--- start of Material supplied ---

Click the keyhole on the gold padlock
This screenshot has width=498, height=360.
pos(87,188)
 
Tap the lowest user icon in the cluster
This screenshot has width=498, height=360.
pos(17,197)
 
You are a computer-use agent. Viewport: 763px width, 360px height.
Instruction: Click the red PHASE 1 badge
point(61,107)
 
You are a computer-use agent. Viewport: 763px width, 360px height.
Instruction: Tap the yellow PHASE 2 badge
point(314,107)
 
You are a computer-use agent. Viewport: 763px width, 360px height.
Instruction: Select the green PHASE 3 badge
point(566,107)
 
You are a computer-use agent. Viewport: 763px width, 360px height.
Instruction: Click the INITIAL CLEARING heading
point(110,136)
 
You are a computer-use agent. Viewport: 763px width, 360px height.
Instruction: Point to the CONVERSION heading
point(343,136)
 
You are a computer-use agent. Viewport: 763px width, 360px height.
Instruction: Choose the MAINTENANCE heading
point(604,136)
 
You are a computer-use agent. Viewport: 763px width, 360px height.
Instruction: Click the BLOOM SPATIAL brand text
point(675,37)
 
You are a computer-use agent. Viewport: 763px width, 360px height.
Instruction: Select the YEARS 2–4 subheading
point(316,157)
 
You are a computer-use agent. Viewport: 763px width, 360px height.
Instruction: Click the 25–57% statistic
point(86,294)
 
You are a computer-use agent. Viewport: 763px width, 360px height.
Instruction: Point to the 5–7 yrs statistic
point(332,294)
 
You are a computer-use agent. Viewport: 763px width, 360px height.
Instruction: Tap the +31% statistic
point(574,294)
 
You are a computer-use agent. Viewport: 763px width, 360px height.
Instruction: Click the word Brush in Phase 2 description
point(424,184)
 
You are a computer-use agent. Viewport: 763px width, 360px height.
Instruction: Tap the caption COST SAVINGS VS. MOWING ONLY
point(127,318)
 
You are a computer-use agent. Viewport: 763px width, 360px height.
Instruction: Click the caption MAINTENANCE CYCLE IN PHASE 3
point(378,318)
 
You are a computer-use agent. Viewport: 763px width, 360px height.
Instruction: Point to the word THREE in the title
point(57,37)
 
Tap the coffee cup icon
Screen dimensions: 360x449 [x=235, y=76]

--- end of Material supplied ---

§ Task to complete
Write out every line of the records above as a numbered list, omitting the blank lines.

§ Task response
1. Click the keyhole on the gold padlock
2. This screenshot has width=498, height=360.
3. pos(87,188)
4. Tap the lowest user icon in the cluster
5. This screenshot has width=498, height=360.
6. pos(17,197)
7. You are a computer-use agent. Viewport: 763px width, 360px height.
8. Instruction: Click the red PHASE 1 badge
9. point(61,107)
10. You are a computer-use agent. Viewport: 763px width, 360px height.
11. Instruction: Tap the yellow PHASE 2 badge
12. point(314,107)
13. You are a computer-use agent. Viewport: 763px width, 360px height.
14. Instruction: Select the green PHASE 3 badge
15. point(566,107)
16. You are a computer-use agent. Viewport: 763px width, 360px height.
17. Instruction: Click the INITIAL CLEARING heading
18. point(110,136)
19. You are a computer-use agent. Viewport: 763px width, 360px height.
20. Instruction: Point to the CONVERSION heading
21. point(343,136)
22. You are a computer-use agent. Viewport: 763px width, 360px height.
23. Instruction: Choose the MAINTENANCE heading
24. point(604,136)
25. You are a computer-use agent. Viewport: 763px width, 360px height.
26. Instruction: Click the BLOOM SPATIAL brand text
27. point(675,37)
28. You are a computer-use agent. Viewport: 763px width, 360px height.
29. Instruction: Select the YEARS 2–4 subheading
30. point(316,157)
31. You are a computer-use agent. Viewport: 763px width, 360px height.
32. Instruction: Click the 25–57% statistic
33. point(86,294)
34. You are a computer-use agent. Viewport: 763px width, 360px height.
35. Instruction: Point to the 5–7 yrs statistic
36. point(332,294)
37. You are a computer-use agent. Viewport: 763px width, 360px height.
38. Instruction: Tap the +31% statistic
39. point(574,294)
40. You are a computer-use agent. Viewport: 763px width, 360px height.
41. Instruction: Click the word Brush in Phase 2 description
42. point(424,184)
43. You are a computer-use agent. Viewport: 763px width, 360px height.
44. Instruction: Tap the caption COST SAVINGS VS. MOWING ONLY
45. point(127,318)
46. You are a computer-use agent. Viewport: 763px width, 360px height.
47. Instruction: Click the caption MAINTENANCE CYCLE IN PHASE 3
48. point(378,318)
49. You are a computer-use agent. Viewport: 763px width, 360px height.
50. Instruction: Point to the word THREE in the title
51. point(57,37)
52. Tap the coffee cup icon
53. Screen dimensions: 360x449 [x=235, y=76]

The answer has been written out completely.